#### TASK STATEMENT:
Swap "drawing view" for "section view" in the records that begin at the line containing "How do I perform: Confirm" and stop after the line containing "point(1447,637)", keeping everything else the same. Give only those lines, without the pictures.

#### DATA TO PROCESS:

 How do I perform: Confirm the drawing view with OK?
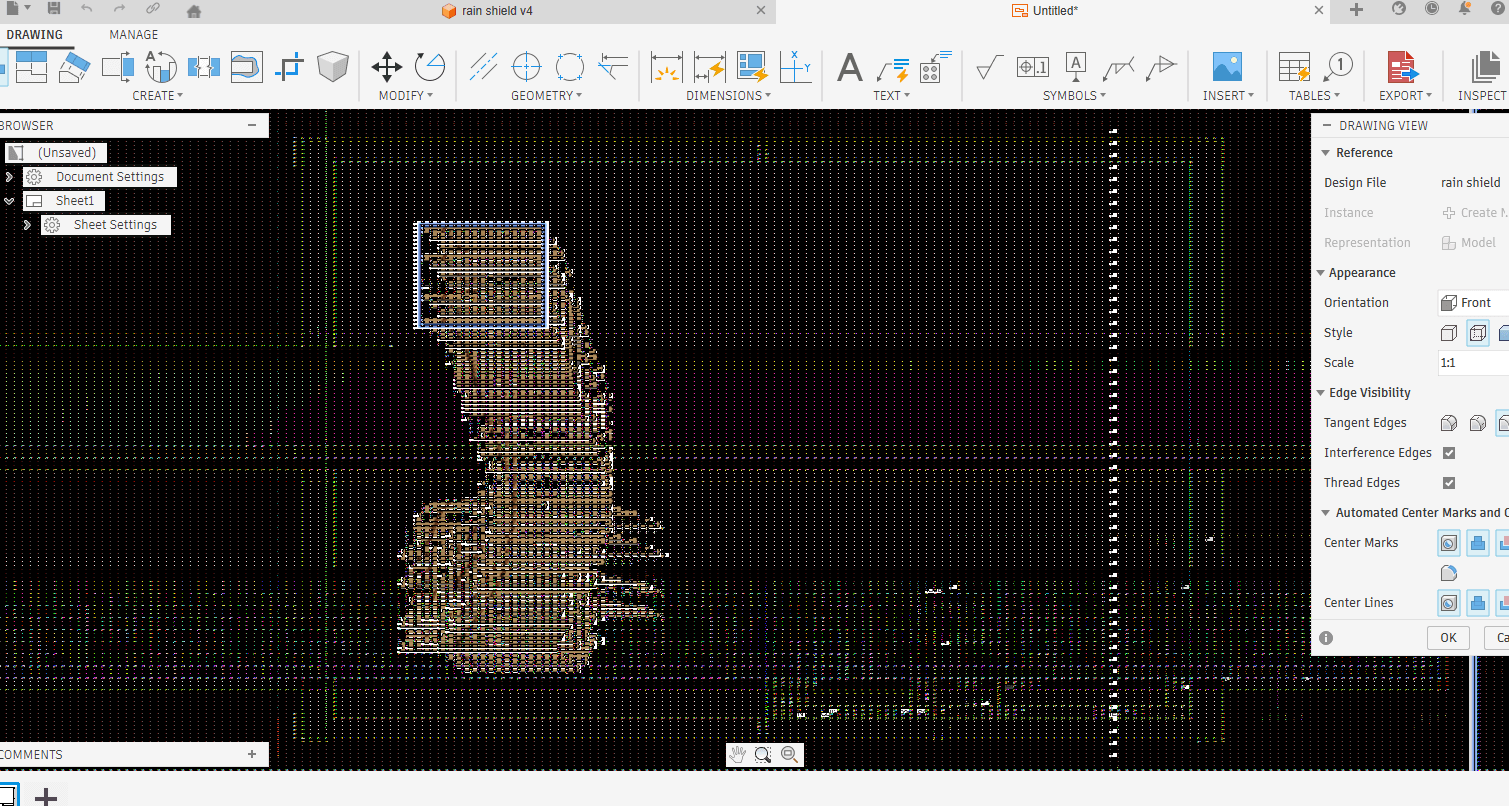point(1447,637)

--

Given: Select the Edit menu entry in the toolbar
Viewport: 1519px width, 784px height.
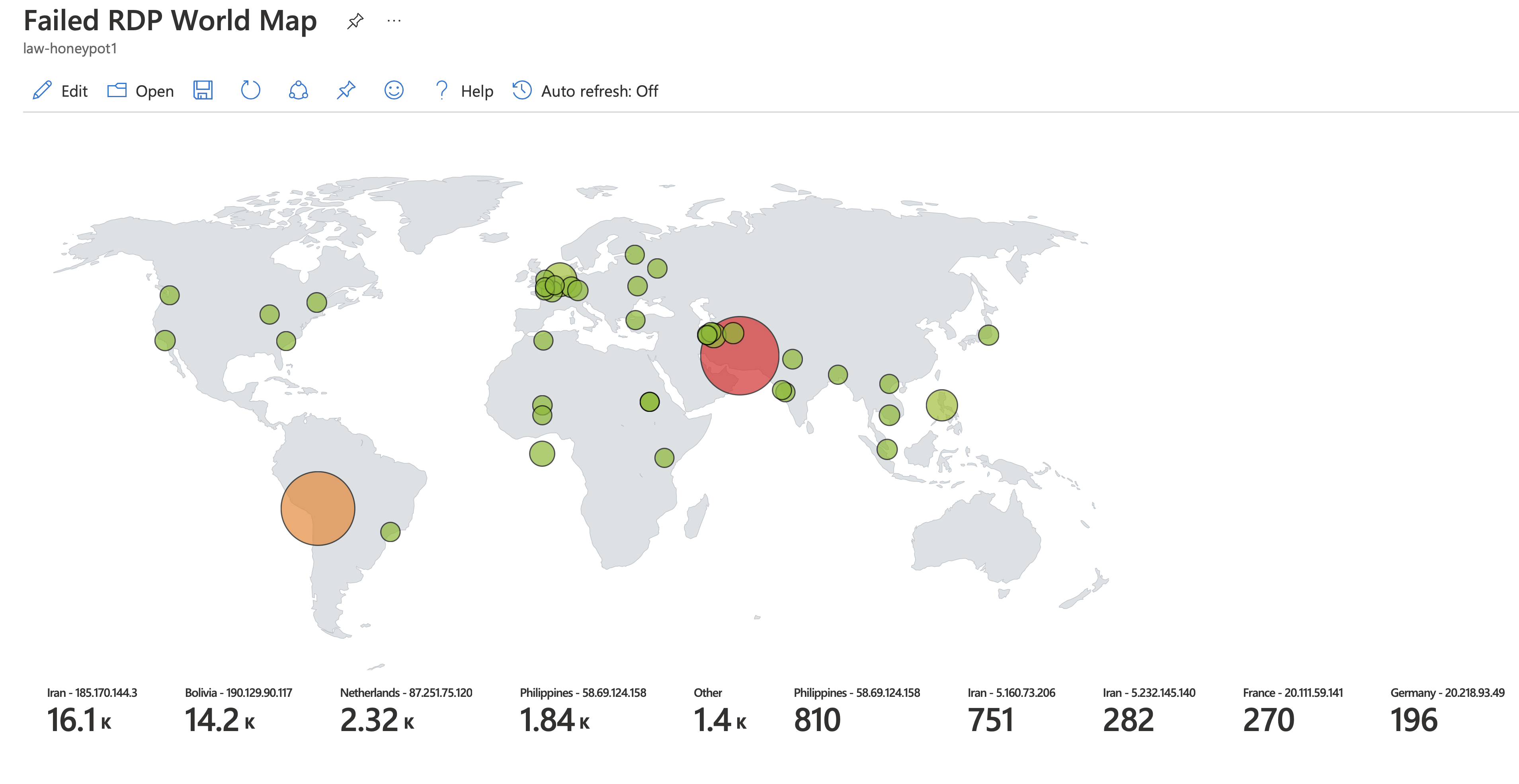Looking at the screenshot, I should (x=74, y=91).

#### SOLUTION:
 How do I perform: Confirm the section view with OK?
point(1447,637)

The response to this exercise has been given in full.